### [Extracted entries]
=== Section Start ===

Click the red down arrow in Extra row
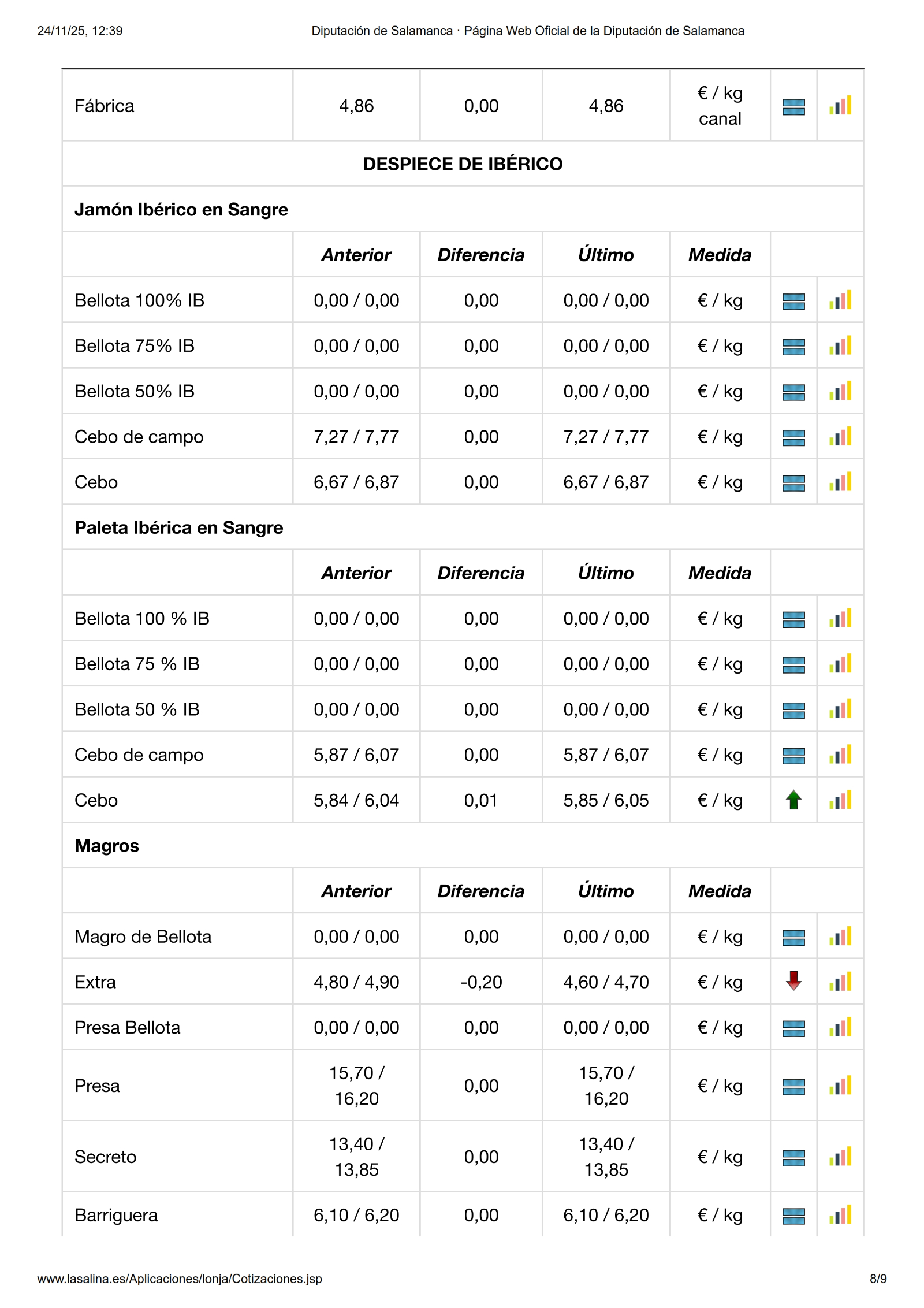 pyautogui.click(x=793, y=981)
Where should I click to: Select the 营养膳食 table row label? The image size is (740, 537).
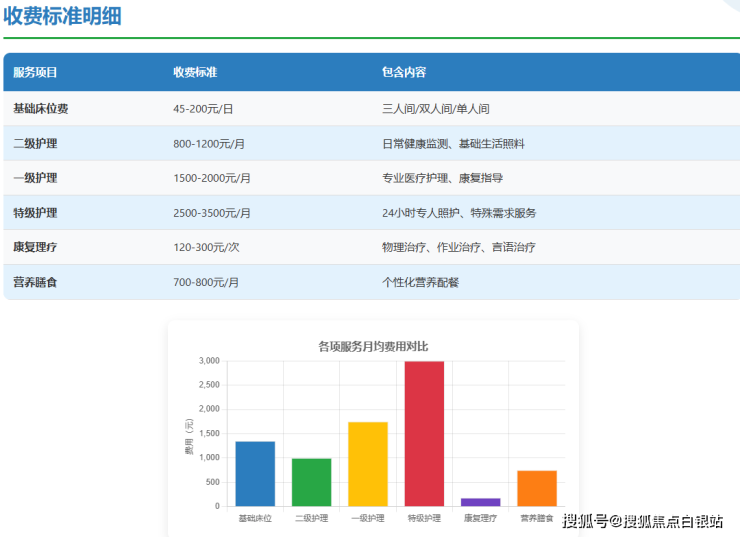tap(35, 282)
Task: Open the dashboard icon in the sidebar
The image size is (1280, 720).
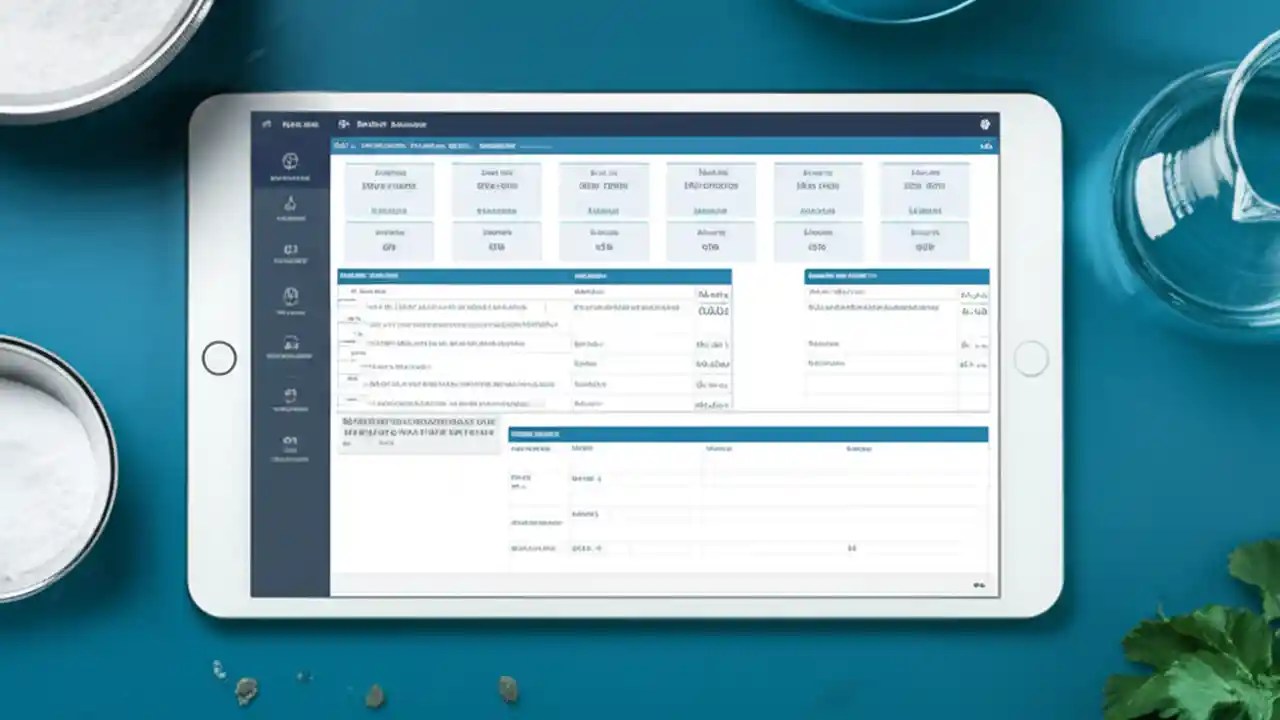Action: 290,162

=== Section End ===

### [The task]
Print all the material above verbatim and omit its pictures.

### [Solution to this problem]
Click the red down arrow in Extra row
 pyautogui.click(x=793, y=981)
Where should I click to: Select the 营养膳食 table row label? The image size is (740, 537).
tap(35, 282)
Task: Open the dashboard icon in the sidebar
The image size is (1280, 720).
Action: 290,162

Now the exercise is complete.